Ma immaginate che poi, proprio quando sembra non esserci più alcuna speranza, qualcuno capisca come curarle. Immaginate che per centinaia di migliaia di mamme, papà, fratelli, sorelle, zii e nonni l’incubo si tramuti nel più bello dei sogni. Ma che per riuscirci, per curarle, questi ricercatori abbiano bisogno di lavorarci ancora un po’ su, perché un conto è capire come farlo in laboratorio, un altro è riuscire a modificare il DNA di una bambina vera in assoluta sicurezza. E, infine, immaginate che un altro ricercatore, mentre cerca la cura per un’altra malattia, si imbatta più o meno per caso in qualcosa che potrebbe, probabilmente, curare parzialmente o completamente anche le bambine Rett. Ma che i pochi fondi che ha a disposizione non gli permettano nemmeno di provarci.

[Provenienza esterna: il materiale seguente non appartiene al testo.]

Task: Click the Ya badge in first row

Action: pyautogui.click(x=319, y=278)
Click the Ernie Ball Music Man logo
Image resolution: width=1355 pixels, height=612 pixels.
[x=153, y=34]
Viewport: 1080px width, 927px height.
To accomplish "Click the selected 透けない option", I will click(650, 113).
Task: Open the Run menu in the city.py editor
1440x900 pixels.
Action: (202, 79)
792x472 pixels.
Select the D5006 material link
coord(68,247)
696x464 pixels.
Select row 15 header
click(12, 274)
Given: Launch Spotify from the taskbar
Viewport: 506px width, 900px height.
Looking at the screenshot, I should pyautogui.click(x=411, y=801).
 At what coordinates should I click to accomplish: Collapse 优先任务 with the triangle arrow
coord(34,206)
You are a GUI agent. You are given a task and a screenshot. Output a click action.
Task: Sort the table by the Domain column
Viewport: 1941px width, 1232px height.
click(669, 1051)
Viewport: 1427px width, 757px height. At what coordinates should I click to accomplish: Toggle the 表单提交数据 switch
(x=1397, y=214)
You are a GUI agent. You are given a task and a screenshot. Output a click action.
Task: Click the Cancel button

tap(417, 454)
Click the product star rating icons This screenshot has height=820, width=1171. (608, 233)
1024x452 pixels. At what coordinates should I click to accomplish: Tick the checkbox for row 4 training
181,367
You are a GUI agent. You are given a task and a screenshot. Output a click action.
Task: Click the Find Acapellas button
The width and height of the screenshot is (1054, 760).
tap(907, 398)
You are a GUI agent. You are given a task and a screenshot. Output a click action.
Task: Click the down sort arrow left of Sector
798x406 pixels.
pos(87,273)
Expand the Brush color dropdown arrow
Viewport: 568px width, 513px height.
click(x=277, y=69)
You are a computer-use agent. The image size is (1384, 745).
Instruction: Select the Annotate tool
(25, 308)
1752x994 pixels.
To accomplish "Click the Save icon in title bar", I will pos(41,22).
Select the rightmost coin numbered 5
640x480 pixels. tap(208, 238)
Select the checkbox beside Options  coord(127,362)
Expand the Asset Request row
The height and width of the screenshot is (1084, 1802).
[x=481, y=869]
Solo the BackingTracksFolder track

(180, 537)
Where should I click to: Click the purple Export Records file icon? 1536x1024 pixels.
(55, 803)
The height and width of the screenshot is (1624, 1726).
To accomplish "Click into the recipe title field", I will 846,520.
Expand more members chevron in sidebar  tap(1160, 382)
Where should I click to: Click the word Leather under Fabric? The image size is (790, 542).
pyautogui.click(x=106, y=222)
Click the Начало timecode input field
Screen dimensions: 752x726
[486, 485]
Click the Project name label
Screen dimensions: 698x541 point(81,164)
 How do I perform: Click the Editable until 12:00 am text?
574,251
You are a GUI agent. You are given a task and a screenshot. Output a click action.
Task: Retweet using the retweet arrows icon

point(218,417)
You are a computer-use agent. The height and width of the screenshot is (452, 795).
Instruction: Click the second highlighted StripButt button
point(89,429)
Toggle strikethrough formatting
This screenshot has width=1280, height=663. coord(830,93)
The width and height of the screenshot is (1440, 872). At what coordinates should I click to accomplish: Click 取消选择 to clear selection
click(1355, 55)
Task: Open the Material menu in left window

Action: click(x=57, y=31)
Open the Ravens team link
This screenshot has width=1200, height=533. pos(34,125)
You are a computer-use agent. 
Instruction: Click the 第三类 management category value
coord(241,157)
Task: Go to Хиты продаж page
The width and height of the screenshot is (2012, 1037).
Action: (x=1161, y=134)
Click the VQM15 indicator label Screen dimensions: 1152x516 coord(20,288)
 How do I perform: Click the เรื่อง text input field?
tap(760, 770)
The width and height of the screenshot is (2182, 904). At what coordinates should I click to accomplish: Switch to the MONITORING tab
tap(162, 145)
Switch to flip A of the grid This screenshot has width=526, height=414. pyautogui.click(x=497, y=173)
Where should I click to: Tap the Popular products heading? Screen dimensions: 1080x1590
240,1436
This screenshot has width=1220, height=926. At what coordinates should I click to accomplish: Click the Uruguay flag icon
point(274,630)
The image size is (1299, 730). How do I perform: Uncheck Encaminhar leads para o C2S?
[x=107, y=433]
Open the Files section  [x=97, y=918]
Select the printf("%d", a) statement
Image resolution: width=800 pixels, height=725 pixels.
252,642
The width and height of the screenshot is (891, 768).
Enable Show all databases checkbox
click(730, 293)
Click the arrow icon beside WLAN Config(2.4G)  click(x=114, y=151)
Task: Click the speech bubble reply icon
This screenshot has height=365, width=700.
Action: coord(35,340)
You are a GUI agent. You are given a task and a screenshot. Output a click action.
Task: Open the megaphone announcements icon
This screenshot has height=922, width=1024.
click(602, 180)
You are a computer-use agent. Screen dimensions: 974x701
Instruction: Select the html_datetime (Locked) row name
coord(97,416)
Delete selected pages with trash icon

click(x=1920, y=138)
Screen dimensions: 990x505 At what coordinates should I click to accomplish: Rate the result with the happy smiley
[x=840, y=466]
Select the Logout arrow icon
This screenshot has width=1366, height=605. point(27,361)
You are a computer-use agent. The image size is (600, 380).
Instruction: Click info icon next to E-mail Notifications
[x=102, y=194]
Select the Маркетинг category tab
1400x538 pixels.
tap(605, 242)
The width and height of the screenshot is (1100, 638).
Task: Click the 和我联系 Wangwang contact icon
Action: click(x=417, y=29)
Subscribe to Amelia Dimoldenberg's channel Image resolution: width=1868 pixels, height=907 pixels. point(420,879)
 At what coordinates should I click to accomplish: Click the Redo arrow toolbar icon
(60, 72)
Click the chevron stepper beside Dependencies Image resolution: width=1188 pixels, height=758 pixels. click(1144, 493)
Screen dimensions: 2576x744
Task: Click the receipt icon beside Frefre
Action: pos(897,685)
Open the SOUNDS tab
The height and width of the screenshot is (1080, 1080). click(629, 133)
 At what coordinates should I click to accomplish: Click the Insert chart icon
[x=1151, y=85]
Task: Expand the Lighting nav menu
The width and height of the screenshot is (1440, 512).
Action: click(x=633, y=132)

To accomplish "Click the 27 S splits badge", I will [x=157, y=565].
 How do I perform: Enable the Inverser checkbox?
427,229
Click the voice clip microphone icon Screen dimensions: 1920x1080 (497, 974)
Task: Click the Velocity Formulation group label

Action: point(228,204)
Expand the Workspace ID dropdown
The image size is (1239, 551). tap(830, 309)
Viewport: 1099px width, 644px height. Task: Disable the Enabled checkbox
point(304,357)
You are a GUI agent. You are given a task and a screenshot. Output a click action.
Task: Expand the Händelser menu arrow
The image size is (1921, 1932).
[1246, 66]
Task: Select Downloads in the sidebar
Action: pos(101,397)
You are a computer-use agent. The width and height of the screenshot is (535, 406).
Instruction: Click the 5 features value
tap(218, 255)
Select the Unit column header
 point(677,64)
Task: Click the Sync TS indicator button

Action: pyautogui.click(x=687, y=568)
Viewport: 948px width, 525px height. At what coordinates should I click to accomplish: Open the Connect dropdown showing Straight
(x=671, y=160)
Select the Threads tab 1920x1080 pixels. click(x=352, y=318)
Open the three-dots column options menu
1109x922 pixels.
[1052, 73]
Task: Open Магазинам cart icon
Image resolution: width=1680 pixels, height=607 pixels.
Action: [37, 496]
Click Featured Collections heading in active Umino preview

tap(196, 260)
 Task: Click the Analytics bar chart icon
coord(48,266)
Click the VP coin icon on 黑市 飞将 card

“Ricerca", che curerebbe una delle peggiori malattie esistenti, la prima causa di disabilità femminile. “Ricerca”, che permetterebbe a centinaia di migliaia di bambine, ragazze e donne di tutto il mondo di buttare via antiepilettici, calmanti, sonniferi, farmaci per il cuore, per il reflusso, per le ossa, per la stipsi … Ma anche sedie a rotelle, tutori, statiche, tubi per l’alimentazione, sollevatori, ausili da bagno. E in più, sarebbe tutto merito di un team italiano. Ma ora chiedetevi: chi ha interesse a finanziare questa ricerca? La risposta, purtroppo, è una: solo le madri, i padri, le sorelle, i fratelli, i nonni, gli zii...E gli amici.

Sofia, adesso, ha un disperato bisogno di amici!



Lo sappiamo, gli appelli per le cause più disparate sono all’ordine del giorno: bisogna curare malattie mortali, sfamare i poveri del mondo, accogliere chi fugge dalla guerra, aiutare gli orfani, dare una casa ai randagi, salvare le foreste, l’Artide, l’Antartide, chiudere il buco nell’ozono. Ecco perché trecentomila bambine, ragazze e donne nel mondo vivono ancora quest’incubo: perché ci sono sempre battaglie più “importanti” della loro da combattere, perché non sono poi così tante, perché occuparsi di loro non conviene. Anche se la cura è quasi a portata di mano. Anche se in pochissimi anni, la loro storia e il loro destino potrebbero essere completamente riscritti. Se si trattasse di vostra figlia, voi vi arrendereste?